* **SHORT EXERCISE**: Rewrite everything from the line containing "10) in the screenshot?" down to the line containing "(2159, 524).", replacing "Exit" with "Quit" and leaving the rest unchanged.

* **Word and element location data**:
※
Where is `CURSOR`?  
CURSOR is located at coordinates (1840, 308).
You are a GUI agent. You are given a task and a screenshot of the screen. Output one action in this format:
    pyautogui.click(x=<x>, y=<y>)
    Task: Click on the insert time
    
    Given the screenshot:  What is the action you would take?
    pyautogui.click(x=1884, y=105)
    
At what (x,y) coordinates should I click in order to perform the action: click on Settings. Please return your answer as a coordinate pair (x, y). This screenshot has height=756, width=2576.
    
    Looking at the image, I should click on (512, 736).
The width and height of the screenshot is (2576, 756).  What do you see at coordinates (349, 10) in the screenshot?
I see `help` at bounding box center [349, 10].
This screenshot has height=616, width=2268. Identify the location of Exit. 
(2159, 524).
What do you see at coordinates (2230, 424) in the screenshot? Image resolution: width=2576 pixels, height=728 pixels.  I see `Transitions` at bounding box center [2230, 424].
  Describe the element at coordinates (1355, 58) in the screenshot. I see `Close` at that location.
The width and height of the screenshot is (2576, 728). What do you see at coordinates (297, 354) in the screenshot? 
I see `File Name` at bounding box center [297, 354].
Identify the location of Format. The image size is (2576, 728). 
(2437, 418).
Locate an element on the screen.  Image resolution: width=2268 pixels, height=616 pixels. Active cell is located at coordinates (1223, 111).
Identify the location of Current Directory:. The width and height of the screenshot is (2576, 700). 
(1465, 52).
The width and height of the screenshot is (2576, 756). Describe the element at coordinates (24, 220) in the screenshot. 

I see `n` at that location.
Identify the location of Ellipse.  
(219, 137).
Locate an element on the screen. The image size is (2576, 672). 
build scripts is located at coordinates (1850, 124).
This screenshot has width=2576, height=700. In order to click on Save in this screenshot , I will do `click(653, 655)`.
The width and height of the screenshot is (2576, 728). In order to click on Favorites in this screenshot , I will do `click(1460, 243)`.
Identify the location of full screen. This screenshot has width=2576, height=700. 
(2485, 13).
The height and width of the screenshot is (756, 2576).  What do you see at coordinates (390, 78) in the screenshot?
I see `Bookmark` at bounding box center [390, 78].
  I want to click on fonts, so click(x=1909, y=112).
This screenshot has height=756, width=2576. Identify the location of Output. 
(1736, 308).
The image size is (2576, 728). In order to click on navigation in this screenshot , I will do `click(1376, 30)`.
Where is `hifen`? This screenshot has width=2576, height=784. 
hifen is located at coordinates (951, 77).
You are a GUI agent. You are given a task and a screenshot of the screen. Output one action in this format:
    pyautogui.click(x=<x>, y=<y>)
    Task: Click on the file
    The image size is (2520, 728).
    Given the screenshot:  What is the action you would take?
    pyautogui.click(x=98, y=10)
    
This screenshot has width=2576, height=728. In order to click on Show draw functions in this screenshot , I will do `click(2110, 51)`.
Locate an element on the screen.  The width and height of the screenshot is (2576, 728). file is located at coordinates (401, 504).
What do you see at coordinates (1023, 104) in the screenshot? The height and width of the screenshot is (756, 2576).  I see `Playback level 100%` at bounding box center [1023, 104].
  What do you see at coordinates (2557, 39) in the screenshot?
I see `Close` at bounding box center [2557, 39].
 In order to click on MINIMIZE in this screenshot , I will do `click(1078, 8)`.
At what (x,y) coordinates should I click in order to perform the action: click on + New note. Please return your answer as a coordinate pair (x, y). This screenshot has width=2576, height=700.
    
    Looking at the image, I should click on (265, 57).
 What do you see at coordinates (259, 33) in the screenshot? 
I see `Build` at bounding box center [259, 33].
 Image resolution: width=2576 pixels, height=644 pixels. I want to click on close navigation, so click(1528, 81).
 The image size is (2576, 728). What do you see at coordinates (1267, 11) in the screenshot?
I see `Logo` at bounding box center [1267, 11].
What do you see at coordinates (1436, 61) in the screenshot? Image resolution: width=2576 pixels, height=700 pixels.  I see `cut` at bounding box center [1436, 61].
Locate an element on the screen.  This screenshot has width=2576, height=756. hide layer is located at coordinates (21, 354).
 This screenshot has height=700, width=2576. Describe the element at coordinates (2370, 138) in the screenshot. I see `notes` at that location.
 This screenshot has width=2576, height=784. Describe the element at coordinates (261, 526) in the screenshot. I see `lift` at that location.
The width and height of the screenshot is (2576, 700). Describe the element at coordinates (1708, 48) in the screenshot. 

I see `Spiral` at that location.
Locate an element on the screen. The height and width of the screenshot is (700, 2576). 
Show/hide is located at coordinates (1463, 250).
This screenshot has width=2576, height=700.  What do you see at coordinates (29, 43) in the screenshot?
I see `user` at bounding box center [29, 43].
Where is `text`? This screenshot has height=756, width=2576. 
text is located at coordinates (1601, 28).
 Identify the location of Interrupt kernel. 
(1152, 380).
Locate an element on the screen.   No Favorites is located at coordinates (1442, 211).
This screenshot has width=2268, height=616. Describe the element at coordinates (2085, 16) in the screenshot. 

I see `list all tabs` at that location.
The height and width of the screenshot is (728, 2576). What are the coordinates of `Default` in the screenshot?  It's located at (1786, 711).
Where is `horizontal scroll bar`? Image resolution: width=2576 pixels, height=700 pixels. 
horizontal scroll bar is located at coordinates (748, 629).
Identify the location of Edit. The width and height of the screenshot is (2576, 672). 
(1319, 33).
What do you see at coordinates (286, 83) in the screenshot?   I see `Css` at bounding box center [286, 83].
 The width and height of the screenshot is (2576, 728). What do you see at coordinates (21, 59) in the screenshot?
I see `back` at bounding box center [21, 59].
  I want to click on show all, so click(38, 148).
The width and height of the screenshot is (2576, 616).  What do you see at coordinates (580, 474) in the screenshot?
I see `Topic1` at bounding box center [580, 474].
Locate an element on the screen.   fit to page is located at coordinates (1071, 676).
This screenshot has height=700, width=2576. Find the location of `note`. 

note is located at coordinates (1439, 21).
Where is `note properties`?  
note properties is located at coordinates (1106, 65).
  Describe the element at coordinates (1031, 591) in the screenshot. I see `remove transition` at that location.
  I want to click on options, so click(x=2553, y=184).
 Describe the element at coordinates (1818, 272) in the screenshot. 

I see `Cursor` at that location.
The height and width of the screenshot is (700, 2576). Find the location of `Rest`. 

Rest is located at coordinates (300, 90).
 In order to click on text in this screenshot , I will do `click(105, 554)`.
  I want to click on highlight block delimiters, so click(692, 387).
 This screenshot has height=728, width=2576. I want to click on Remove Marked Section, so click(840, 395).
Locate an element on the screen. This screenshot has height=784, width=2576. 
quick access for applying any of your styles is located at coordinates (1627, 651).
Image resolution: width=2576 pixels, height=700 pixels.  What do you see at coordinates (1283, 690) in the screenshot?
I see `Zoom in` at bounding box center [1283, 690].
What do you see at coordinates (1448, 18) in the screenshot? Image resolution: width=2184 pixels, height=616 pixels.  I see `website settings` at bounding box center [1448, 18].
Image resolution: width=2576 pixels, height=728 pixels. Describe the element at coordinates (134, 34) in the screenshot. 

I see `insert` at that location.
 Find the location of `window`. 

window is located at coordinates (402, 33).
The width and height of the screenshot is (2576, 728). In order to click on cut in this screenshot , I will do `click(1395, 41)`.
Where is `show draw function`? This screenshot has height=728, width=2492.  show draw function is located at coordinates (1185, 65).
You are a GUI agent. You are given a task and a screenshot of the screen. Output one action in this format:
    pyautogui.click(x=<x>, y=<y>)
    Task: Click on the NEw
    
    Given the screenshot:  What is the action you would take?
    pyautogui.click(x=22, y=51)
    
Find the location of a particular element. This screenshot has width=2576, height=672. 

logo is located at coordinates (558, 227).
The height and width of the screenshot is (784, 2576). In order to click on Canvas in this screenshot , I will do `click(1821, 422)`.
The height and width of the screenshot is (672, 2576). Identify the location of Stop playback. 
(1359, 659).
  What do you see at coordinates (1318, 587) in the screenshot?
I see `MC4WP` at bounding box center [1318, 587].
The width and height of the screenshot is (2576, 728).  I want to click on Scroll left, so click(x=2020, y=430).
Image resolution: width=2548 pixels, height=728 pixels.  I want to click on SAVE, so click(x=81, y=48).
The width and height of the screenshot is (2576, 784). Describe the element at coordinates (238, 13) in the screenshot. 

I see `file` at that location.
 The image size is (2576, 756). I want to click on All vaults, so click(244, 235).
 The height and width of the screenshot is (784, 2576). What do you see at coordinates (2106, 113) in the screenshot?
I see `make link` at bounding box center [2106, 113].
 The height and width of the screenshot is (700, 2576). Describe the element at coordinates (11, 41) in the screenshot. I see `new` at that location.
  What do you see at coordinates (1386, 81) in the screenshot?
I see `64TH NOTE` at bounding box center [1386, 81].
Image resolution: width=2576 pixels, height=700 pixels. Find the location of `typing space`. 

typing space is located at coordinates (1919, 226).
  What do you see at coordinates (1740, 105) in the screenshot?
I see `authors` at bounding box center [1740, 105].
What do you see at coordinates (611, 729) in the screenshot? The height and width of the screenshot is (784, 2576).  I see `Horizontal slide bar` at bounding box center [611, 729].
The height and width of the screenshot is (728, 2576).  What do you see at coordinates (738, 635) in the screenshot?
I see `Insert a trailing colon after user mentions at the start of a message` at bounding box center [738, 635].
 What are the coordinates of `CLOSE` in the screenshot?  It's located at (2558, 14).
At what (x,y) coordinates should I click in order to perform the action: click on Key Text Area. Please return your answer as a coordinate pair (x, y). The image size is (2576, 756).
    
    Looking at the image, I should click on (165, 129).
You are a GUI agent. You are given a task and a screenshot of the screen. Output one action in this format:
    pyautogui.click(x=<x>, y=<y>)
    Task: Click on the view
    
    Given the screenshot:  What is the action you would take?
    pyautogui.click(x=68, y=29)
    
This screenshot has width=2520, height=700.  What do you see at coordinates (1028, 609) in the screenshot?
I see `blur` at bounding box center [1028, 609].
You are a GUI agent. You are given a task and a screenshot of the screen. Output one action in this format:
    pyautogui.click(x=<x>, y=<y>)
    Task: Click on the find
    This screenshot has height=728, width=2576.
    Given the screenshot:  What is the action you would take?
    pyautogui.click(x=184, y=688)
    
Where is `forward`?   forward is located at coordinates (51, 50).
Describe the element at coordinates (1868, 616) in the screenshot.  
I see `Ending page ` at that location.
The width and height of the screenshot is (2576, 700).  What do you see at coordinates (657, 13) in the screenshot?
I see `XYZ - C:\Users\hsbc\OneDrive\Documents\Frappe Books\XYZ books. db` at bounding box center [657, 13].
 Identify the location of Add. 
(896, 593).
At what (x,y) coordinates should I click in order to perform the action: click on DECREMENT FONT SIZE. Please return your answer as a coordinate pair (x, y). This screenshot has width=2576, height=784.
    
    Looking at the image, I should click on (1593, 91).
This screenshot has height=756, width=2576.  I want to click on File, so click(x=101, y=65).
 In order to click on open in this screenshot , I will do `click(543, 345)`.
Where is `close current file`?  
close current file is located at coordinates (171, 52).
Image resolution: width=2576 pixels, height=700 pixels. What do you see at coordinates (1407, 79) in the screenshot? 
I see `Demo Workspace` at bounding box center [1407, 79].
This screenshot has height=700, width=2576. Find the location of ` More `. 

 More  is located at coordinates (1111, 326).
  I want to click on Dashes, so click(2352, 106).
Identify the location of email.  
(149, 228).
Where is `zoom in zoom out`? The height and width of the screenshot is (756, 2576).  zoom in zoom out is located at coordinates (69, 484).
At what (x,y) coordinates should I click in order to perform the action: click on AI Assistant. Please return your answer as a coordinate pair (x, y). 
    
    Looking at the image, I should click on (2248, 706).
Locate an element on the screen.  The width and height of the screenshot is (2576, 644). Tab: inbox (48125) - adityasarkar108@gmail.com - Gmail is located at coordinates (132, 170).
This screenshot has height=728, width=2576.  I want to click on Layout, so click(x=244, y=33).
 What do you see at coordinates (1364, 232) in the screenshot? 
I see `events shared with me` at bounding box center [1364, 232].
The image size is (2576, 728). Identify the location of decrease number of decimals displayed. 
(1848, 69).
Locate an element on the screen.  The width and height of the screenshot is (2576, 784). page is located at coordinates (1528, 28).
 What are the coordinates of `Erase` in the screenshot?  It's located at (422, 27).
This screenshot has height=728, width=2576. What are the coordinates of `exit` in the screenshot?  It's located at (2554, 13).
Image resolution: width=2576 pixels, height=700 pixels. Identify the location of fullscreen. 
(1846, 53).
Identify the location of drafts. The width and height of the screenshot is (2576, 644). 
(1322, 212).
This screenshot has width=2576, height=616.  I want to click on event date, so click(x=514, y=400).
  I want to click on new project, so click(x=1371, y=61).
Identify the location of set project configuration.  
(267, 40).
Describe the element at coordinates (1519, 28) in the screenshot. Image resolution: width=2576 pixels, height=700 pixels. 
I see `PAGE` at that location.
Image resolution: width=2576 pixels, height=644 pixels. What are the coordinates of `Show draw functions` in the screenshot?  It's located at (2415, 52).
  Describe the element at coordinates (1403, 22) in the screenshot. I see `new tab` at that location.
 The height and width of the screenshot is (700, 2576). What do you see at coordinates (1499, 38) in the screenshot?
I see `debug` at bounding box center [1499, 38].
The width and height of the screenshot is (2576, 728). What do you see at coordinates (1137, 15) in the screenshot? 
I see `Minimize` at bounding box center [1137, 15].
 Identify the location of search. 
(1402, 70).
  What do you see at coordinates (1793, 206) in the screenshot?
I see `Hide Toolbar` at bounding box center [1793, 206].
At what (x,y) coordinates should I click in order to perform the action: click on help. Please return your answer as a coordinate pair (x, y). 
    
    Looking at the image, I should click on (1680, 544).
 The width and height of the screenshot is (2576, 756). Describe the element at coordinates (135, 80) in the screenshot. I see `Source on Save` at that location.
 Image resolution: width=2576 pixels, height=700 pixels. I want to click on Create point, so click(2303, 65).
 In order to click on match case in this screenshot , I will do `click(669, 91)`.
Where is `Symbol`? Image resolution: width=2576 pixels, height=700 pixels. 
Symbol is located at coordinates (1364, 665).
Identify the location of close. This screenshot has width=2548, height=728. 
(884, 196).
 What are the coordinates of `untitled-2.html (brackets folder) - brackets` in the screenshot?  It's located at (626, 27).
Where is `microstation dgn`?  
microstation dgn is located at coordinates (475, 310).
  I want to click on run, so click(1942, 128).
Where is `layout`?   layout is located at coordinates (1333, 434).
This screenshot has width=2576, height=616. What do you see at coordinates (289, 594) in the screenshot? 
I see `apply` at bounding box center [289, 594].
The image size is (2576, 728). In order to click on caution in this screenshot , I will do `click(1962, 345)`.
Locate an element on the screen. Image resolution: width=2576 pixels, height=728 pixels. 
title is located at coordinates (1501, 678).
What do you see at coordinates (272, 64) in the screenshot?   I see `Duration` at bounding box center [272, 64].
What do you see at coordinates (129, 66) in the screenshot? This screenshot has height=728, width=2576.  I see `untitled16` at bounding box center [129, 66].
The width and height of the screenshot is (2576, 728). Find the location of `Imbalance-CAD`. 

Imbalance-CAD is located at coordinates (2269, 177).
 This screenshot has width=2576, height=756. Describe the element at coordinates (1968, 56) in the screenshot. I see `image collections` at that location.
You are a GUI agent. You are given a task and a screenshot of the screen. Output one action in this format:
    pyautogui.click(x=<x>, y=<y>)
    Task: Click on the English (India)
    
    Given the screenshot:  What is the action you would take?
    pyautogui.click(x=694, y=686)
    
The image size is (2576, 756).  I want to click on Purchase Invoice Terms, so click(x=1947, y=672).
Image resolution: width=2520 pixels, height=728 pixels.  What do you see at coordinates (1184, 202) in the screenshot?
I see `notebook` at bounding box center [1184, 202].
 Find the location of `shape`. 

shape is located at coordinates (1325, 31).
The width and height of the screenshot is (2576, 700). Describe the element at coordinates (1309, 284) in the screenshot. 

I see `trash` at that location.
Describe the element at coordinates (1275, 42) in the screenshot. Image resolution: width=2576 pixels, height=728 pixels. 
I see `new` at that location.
※
* **RESULT OF THIS EXERCISE**:
The width and height of the screenshot is (2576, 756).  What do you see at coordinates (349, 10) in the screenshot?
I see `help` at bounding box center [349, 10].
This screenshot has height=616, width=2268. Identify the location of Quit. 
(2159, 524).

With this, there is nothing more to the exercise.